═════ SUPPLIED INFORMATION ═════

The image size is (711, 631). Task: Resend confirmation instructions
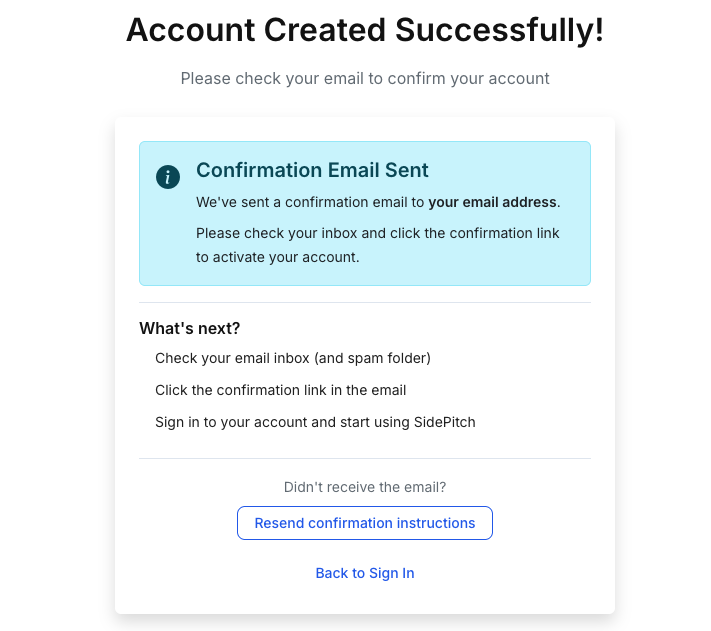(x=365, y=523)
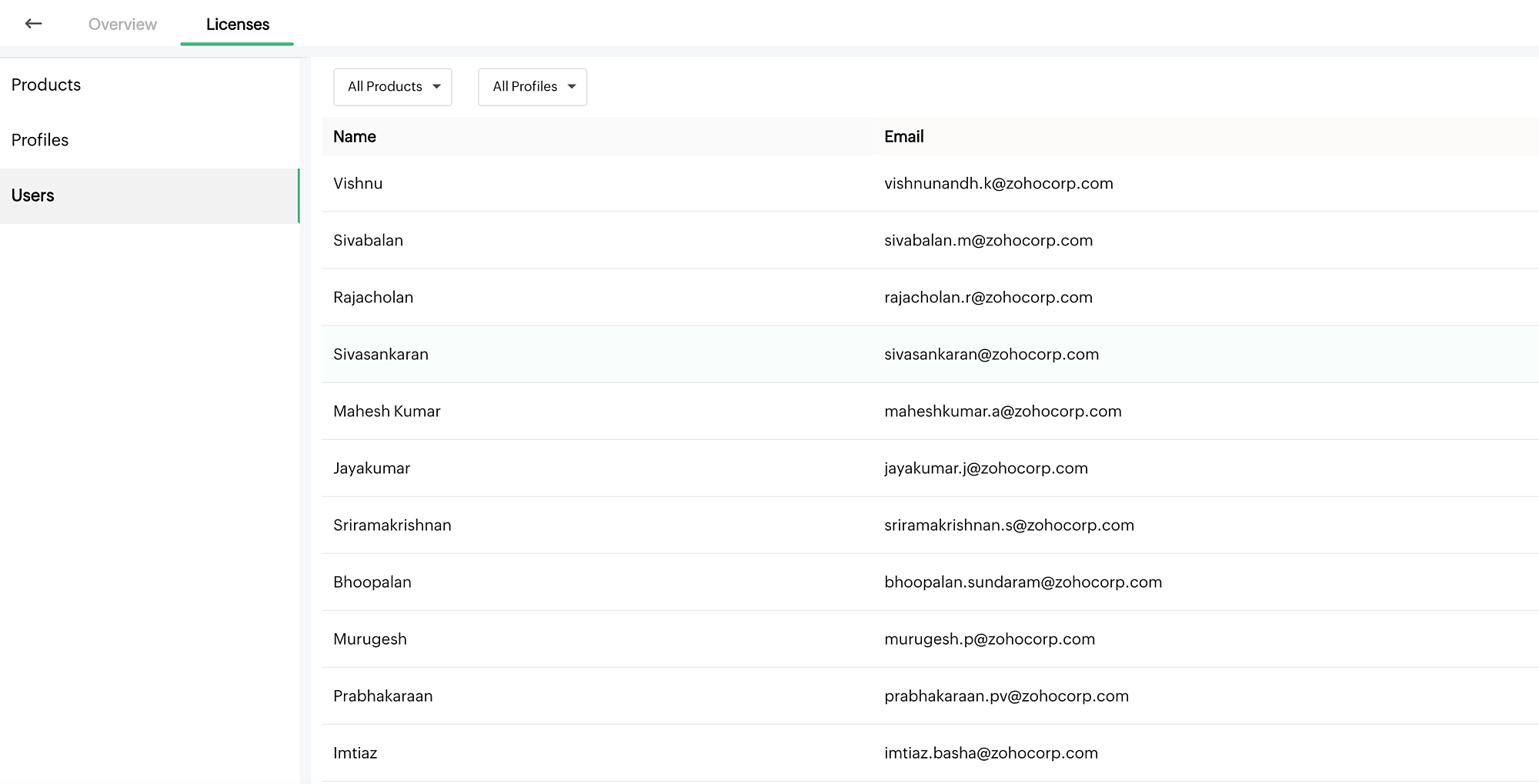This screenshot has width=1539, height=784.
Task: Open the user row for Vishnu
Action: [x=358, y=184]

═════

== EXERCISE BRIEF ==
Would you return the records exactly, keeping out every picture?

== EXERCISE RESULT ==
The image size is (711, 631). Task: Resend confirmation instructions
(x=365, y=523)
This screenshot has width=1539, height=784.
Task: Open the user row for Vishnu
Action: [x=358, y=184]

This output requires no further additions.